Sparse Depth-Guided Attention for Accurate Depth Completion: A Stereo-Assisted Monitored Distillation Approach
This work addresses depth completion for computer vision applications, offering an incremental advancement by refining existing distillation methods with stereo guidance and self-supervised constraints.
The paper tackles depth completion by proposing a stereo-assisted monitored distillation approach that enhances accuracy through a novel Attention-based Sparse-to-Dense module and multi-view consistency techniques, achieving significant improvements over the baseline method.
This paper proposes a novel method for depth completion, which leverages multi-view improved monitored distillation to generate more precise depth maps. Our approach builds upon the state-of-the-art ensemble distillation method, in which we introduce a stereo-based model as a teacher model to improve the accuracy of the student model for depth completion.
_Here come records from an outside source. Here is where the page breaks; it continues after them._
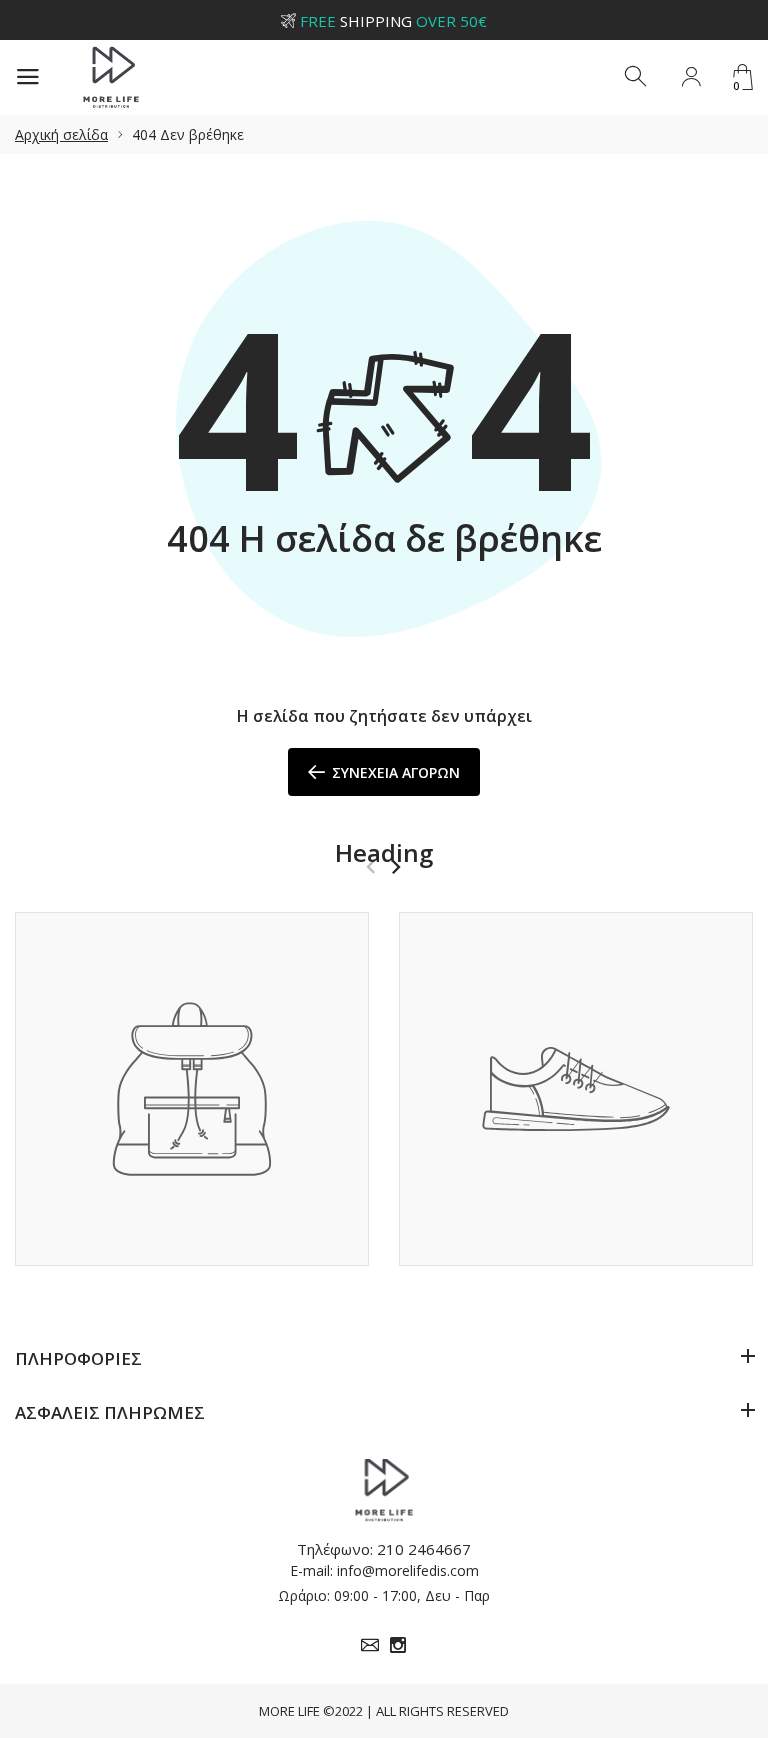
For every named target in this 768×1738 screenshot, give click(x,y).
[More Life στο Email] (370, 1645)
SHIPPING (393, 21)
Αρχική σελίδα (61, 134)
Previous (370, 867)
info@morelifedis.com (408, 1570)
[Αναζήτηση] (637, 77)
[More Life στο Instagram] (398, 1645)
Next (395, 867)
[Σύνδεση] (691, 77)
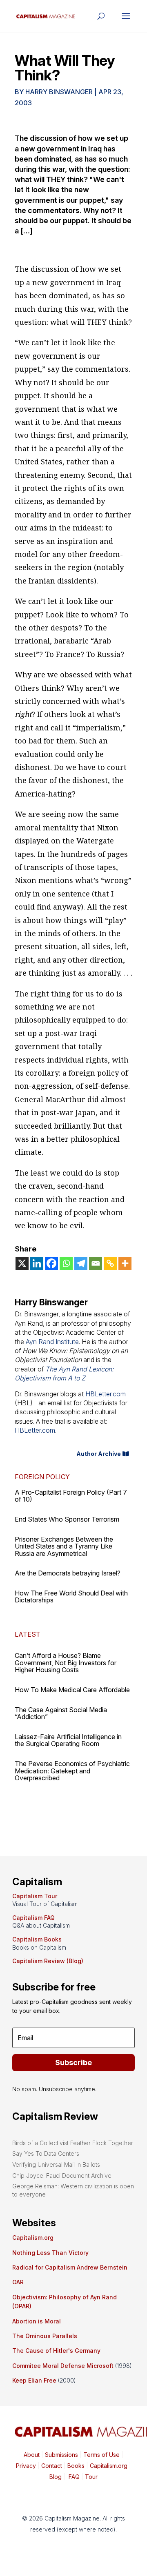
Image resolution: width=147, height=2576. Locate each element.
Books (76, 2465)
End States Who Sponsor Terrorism (67, 1519)
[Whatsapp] (66, 1263)
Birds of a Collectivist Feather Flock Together (72, 2142)
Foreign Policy (42, 1477)
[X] (22, 1263)
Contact (51, 2465)
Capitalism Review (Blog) (47, 1960)
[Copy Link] (110, 1263)
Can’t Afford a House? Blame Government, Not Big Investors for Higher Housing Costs (65, 1662)
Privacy (26, 2465)
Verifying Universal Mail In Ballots (56, 2164)
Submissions (60, 2454)
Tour (91, 2476)
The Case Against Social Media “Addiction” (61, 1713)
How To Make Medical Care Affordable (72, 1690)
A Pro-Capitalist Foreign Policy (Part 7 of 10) (71, 1496)
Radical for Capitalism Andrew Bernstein (69, 2267)
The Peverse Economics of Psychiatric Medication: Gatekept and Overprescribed (72, 1770)
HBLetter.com (105, 1394)
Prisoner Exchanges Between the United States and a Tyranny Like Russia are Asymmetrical (64, 1546)
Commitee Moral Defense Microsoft (63, 2365)
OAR (18, 2282)
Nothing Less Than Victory (50, 2252)
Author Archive (98, 1453)
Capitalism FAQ (33, 1917)
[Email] (95, 1263)
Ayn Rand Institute (52, 1342)
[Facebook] (51, 1263)
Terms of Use (101, 2454)
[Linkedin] (36, 1263)
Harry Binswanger (59, 92)
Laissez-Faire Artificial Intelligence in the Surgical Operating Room (68, 1740)
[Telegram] (80, 1263)
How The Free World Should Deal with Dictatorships (71, 1596)
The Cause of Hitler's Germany (56, 2350)
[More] (124, 1263)
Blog (55, 2476)
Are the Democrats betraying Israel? (67, 1573)
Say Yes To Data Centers (45, 2153)
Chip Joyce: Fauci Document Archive (61, 2175)
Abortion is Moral (36, 2321)
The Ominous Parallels (44, 2335)
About (32, 2454)
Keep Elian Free (34, 2380)
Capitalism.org (32, 2237)
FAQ (73, 2476)
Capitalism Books (37, 1939)
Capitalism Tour (34, 1896)
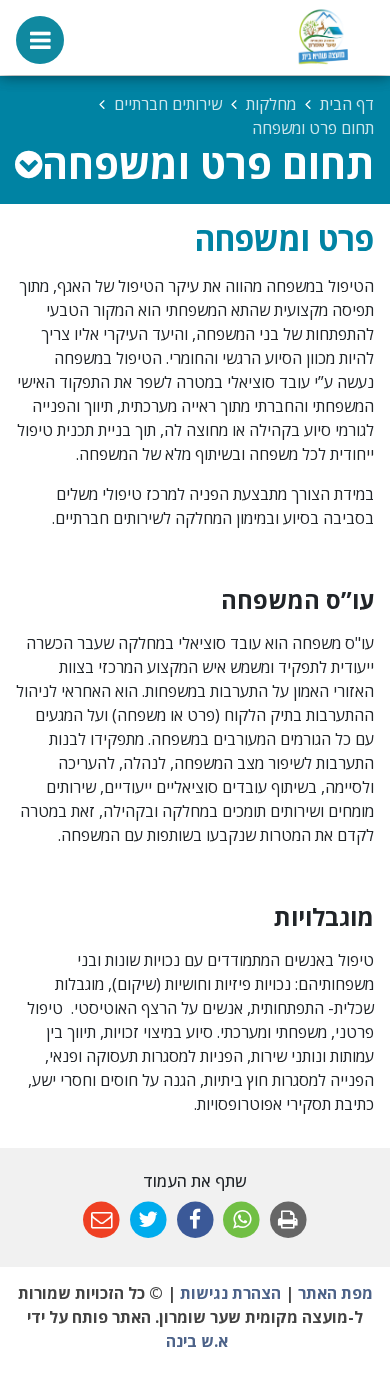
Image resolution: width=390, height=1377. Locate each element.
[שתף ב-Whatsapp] (241, 1220)
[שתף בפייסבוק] (195, 1220)
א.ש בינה (195, 1341)
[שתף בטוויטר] (148, 1220)
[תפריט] (40, 40)
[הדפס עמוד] (288, 1220)
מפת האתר (335, 1293)
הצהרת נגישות (230, 1293)
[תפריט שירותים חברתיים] (28, 164)
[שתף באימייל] (101, 1220)
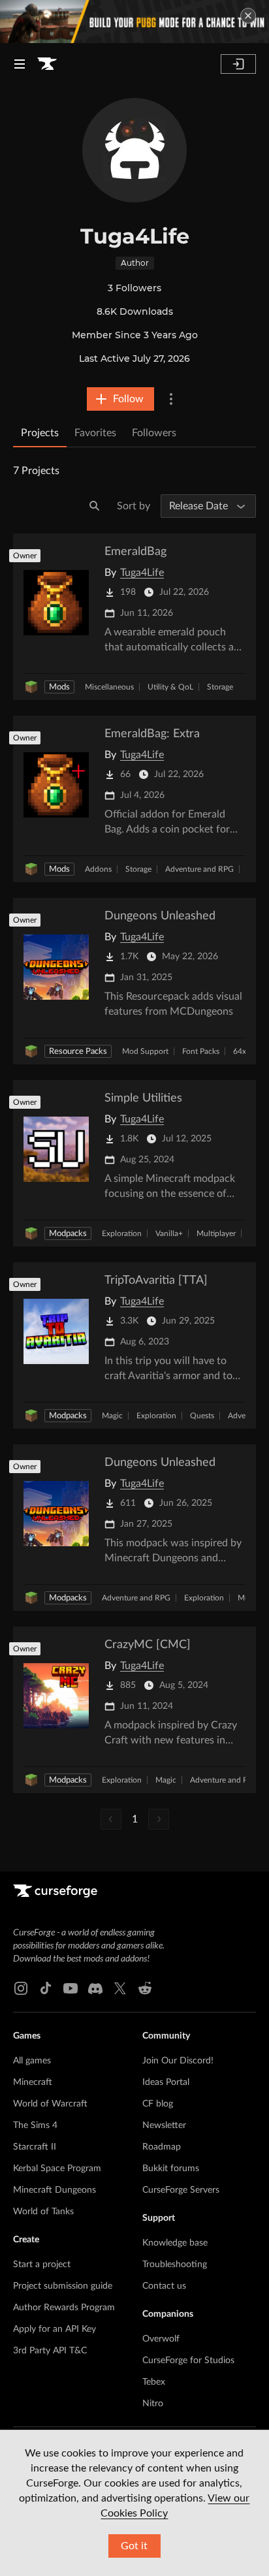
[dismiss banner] (248, 16)
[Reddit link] (145, 1988)
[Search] (94, 506)
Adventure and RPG (199, 869)
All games (32, 2060)
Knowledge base (175, 2243)
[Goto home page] (47, 64)
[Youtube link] (70, 1988)
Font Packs (200, 1051)
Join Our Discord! (178, 2060)
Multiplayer (216, 1233)
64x (239, 1051)
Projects (40, 433)
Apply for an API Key (54, 2329)
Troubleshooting (174, 2264)
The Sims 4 (35, 2125)
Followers (154, 433)
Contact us (164, 2286)
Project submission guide (62, 2286)
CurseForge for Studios (188, 2360)
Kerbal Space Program (57, 2168)
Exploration (122, 1233)
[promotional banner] (134, 21)
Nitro (152, 2403)
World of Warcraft (50, 2103)
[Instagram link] (21, 1988)
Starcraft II (34, 2147)
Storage (220, 687)
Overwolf (161, 2339)
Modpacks (68, 1234)
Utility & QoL (170, 687)
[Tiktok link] (46, 1988)
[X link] (120, 1988)
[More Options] (171, 399)
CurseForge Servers (180, 2190)
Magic (112, 1416)
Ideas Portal (165, 2082)
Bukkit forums (170, 2168)
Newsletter (164, 2125)
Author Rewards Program (64, 2307)
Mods (59, 687)
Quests (202, 1416)
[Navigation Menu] (19, 64)
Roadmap (161, 2147)
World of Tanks (43, 2211)
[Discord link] (95, 1988)
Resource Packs (78, 1051)
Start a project (42, 2264)
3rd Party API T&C (50, 2350)
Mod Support (145, 1051)
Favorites (95, 433)
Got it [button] (134, 2546)
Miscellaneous (109, 687)
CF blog (157, 2103)
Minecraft (32, 2082)
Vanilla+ (169, 1233)
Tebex (153, 2382)
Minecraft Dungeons (54, 2190)
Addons (98, 869)
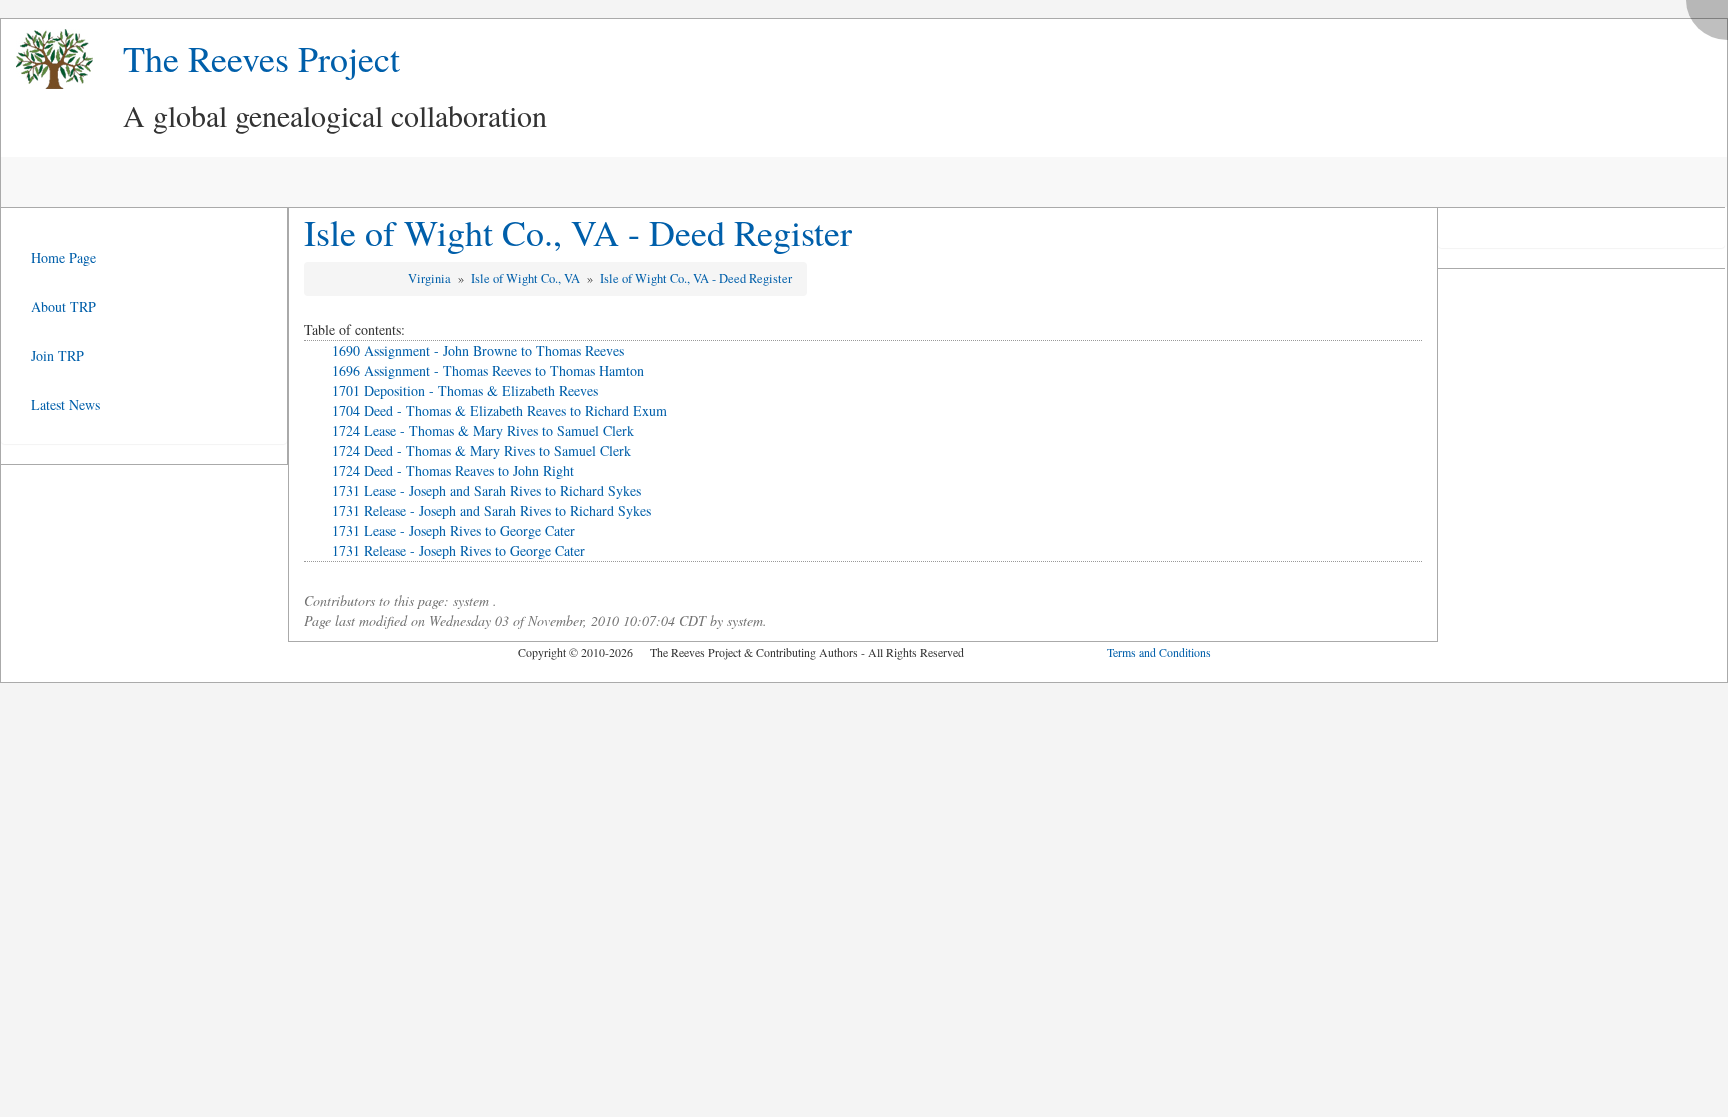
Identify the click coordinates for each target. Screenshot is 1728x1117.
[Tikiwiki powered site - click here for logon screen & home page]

By minimizing the reconstruction error of a target image during ensemble distillation, we can avoid learning inherent error modes of completion-based teachers. We introduce an Attention-based Sparse-to-Dense (AS2D) module at the front layer of the student model to enhance its ability to extract global features from sparse depth. To provide self-supervised information, we also employ multi-view depth consistency and multi-scale minimum reprojection. These techniques utilize existing structural constraints to yield supervised signals for student model training, without requiring costly ground truth depth information. Our extensive experimental evaluation demonstrates that our proposed method significantly improves the accuracy of the baseline monitored distillation method.